Whose career is it anyway?

Sue Willcock Food for Thought

The blog has since appeared in Behaviour Matters Magazine June 2015

The blog has since appeared in Behaviour Matters Magazine June 2015

Years ago I was pondering over a big life decision that I needed to make around my job and where I lived as a result. It was a hard decision – I asked friends their opinion, sought advice from family and, well, anyone who would listen, to be honest. I think even a visiting dog had its ear bent one night (dogs, for the record, are great at listening but are pretty rubbish with answers). Finally, two months of prevarication (and a big dollop of procrastination) led me to a coffee with a good friend. His words were wise. “Sue, it does not matter how many people you ask, the decision is yours. No one cares as much about your job as you do. They are too busy worrying about their own life.”

At first, I thought this was a bit harsh. People did care about me and my decision would impact on them too. One slowly sipped Americano later, however, and I realised he did not mean that people did not care about me, just that my life was my life. It was my decision to make.
I tell this story because one of my big ‘bugbears’ is people who want others to take responsibility for their career (or indeed in some cases their life, but don’t get me started on that one) and I think his words ‘no-one cares about your job as much as you do’ are powerful.  Depending on our own personal circumstances, many of us will be expecting to work in some form for about 40 years or more. Let’s say, for 8hrs a day. 330+ days a year for 40 years.   That’s a lot of hours in our lives.
Why then, do I meet so many managers in our field that tell me that professional, qualified people, most of whom have been to college for years to qualify in their field, come into appraisal/career planning conversations with a blank sheet of paper “waiting to be told” what to do with their career, or asking their manager “what courses do you think I should go on this year?”
Are you a ‘Waiting to be told’? …Or do you manage one?
If you are a ‘waiting to be told’ then here are a few compelling reasons that I really hope will get you thinking. I am not saying that all employers should have a magic wand to grant you all your wishes, but that’s part of the joy of work in my mind (especially in our field, where most people are employed for their specialist knowledge) – we should be proactive enough to create a reciprocal arrangement that works for both parties.
Reason 1. As my wise friend says “no one care as much about your career as you do.” Not even the best manager in the world.
Reason 2. Early in my career, I was told, “If you want to get on, make yourself as useful as you can to your line manager. Don’t give them work to do”.   Simple advice from a Construction Director. Entering a career conversation (which is about your career!) with a blank sheet of paper, gives your line manager a job. Not really what you want.
Reason 3. Advice passed on to me by a wise CEO. “If you want to be considered for an opportunity you have to have ‘first thought status’ – i.e. you are the first person someone thinks of when they see or hear of an opportunity.
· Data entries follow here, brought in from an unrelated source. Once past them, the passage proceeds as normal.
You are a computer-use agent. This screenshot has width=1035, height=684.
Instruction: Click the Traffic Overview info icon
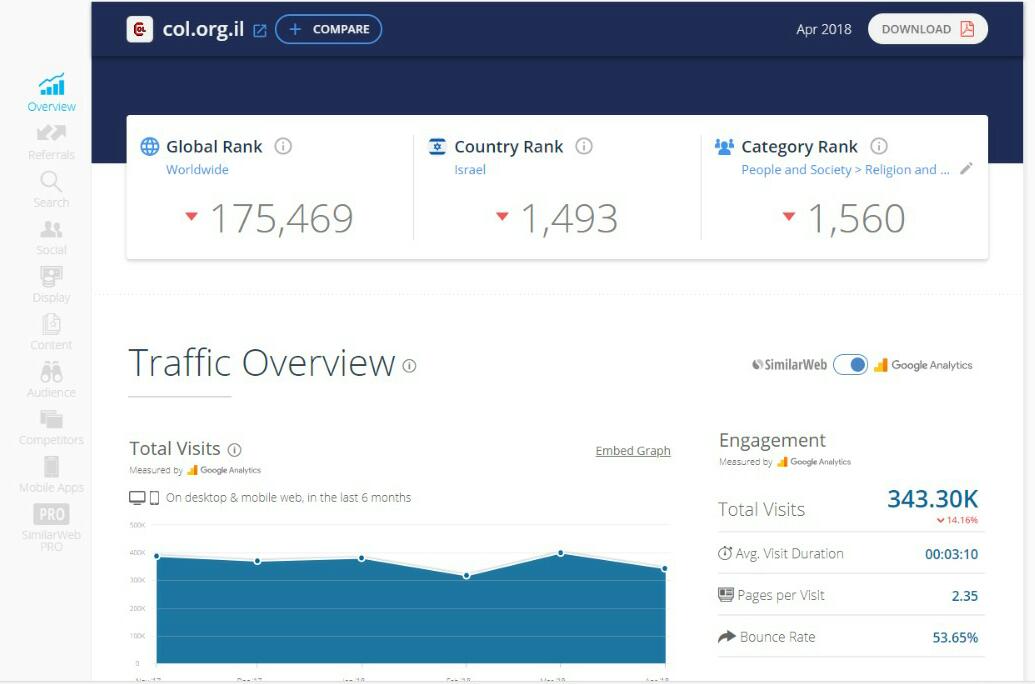pos(409,366)
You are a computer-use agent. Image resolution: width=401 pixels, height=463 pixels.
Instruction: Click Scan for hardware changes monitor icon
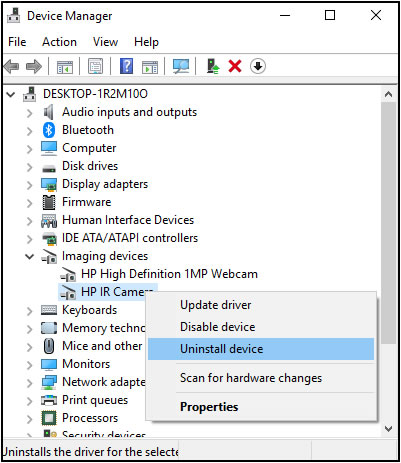coord(181,66)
If you are a passenger in a career conversation, how will anyone, let alone your personal advocate (your line manager) know what sort of opportunities interest you with clients or in your own workplace?
Reason 4. Some management books tell us that performance only makes up only 10% of success. This is often a shocker to technically qualified people like us who studied hard and take pride in how we perform at work. But it implies that “getting your head down and doing a good job” is just not enough. Wherever you work. It’s Harvey Coleman that tells us that 60% of success is made up of exposure and the remaining 30% is image. Whether or not you agree with this is not the point – it is worth thinking about what turning up and ‘waiting to be told’ could lead to…or not lead to. (Google “Harvey Coleman PIE” model to find out more).
Reason 5. Only you know what really motivates you. Your manager is not a mind reader.   Good managers will coach and guide you and ask good questions to help you, but it is not their responsibility to tell you what you want from your work life….it’s your responsibility to have given it thought.
Reason 6. We are all constrained by ‘inhibitors’ at times – fear, procrastination, lack of confidence or self-belief etc. Even some of the most outwardly confident people I meet will often reveal something I would never have guessed upfront that can hold them back from taking action. One of the most compelling exercises I have used to get myself over my own fears has been to:

  • To ask myself what I want to look back on my life and say about it.
  • To consider what I might say about it right now.
  • To recognise the gap (if there is one) and make a personal plan to do something about it. Part of this will always include work stuff.
Behaviour Matters magazine in June 2015

Behaviour Matters magazine in June 2015

That might mean making an uncomfortable phone call, doing a job I don’t like to achieve a longer term goal for me or taking a risk I would otherwise not take. If you know your own ‘gap’ before you walk into a career conversation, you can drive your own agenda as well as listen to what’s needed of your role.
If you are a manager of a ‘waiting to be told’ you might like to have these thoughts in your back pocket and craft a career conversation with these in mind – decent questions along with your own experience and advice can help you understand what’s beneath the ‘waiting-to-be-told’ surface. And, like most management conversations, it’s knowing what is beneath the behaviour that often to the decent conversations that drive performance.